[START OF PASSAGE SHOWN]

This is a continuation-in-part application of and claims benefit to U.S. patent application Ser. No. 10/941,162 filed Sep. 15, 2004 and entitled “Furniture Glide Assembly.”

BACKGROUND OF THE INVENTION

1. Field of the Invention

The present invention relates, generally, to a glide mountable to a leg of a piece of furniture and, in particular, to a glide assembly fixedly securable about the free end of a leg of a chair or desk.

2. Description of the Related Art

The free end of each leg of a piece of furniture often includes a cap, foot, glide, or the like. In many institutionalized settings, such as in a school or other educational facility, the feet disposed on the free end of the legs of a piece of furniture are designed to allow easy sliding of a chair or desk, for instance, upon a surface such as a floor. More specifically, the feet are designed to increase the amount of surface-area contact, but reduce the amount of frictional contact, between the legs and the floor.

One type of foot commonly employed in the related art generally includes an attachment portion and a gliding portion. The attachment portion is adapted to be attached to the free end of a leg, and the gliding portion is pivotally connected to an end of the attachment portion located opposite the leg. The gliding portion defines a relatively broad, flat bottom surface adapted to be in operative contact with the floor. This type of foot is made typically of a hard, durable material, such as metal, nylon, or steel. The bottom surface of a conventional foot is sometimes made of metal or plastic.

[END OF PASSAGE SHOWN]

- TASKS TO COMPLETE -
A. Decide whether each statement agrees with the furniture glide passage. Answer yes or no for each, and quote the words from the passage that settle it.
(i) The gliding portion is pivotally connected to the attachment portion.
(ii) The feet are designed to increase frictional contact between the legs and the floor.
(iii) This type of foot is typically made of a soft, flexible material.
B. Rewrite the furniture glide passage from "The present invention" to "chair or desk.", substituting "table" for "chair".
C. Write what comes next in the furniture glide passage, starting after its final sentence.

[START OF SUPPLIED RECORDS]

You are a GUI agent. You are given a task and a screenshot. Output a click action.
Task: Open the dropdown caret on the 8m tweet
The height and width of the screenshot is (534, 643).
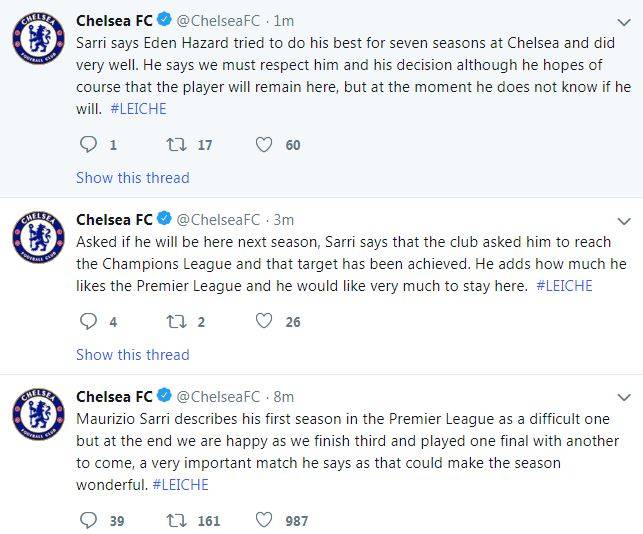click(624, 397)
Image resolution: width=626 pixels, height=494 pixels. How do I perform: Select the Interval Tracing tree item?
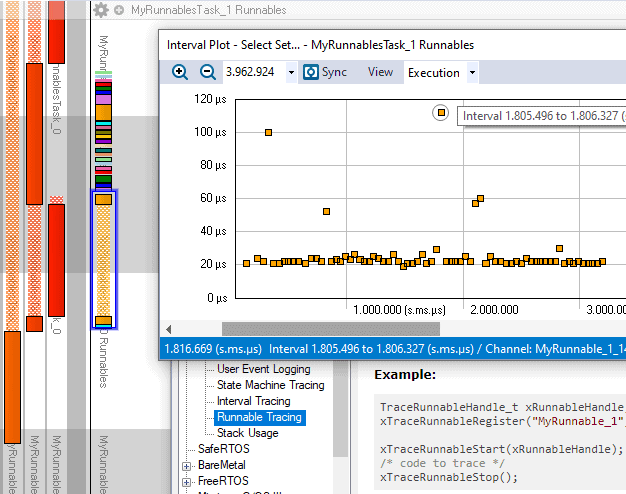[254, 401]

[END OF SUPPLIED RECORDS]

- RESPONSES -
A.
(i) Yes: "the gliding portion is pivotally connected to an end of the attachment portion located opposite the leg"
(ii) No: "increase the amount of surface-area contact, but reduce the amount of frictional contact, between the legs and the floor"
(iii) No: "made typically of a hard, durable material, such as metal, nylon, or steel"

B.
The present invention relates, generally, to a glide mountable to a leg of a piece of furniture and, in particular, to a glide assembly fixedly securable about the free end of a leg of a table or desk.

C.
However, this type of foot suffers from many disadvantages. The bottom surface of the conventional foot is relatively large, which increases the amount of frictional contact with the floor and causes scraping and scratching of relatively more surface area of the floor. And, use of this type of foot generally facilitates a sliding motion across the floor and, therefore, increases the incidence of floor scraping and scratching and attendant noise. This relatively greater amount of scraping and scratching, in turn, increases not only costs of stripping, waxing, and buffing the floor and other labor and material costs associated with maintaining the floor, but also the number of airborne particulates and, thus, pollutants in the room in which the corresponding chair or desk is used. Furthermore, the bottom surface defines relatively more area upon which dirt, dust, sand, and other debris can gather, thus making this type of foot relatively more difficult, time-consuming, and, thus, expensive to clean and keep sanitary. This debris can even be imbedded into the bottom surface of the foot such that the texture of the bottom surface becomes like sandpaper and, thus, scrapes and scratches the floor even more than it does otherwise.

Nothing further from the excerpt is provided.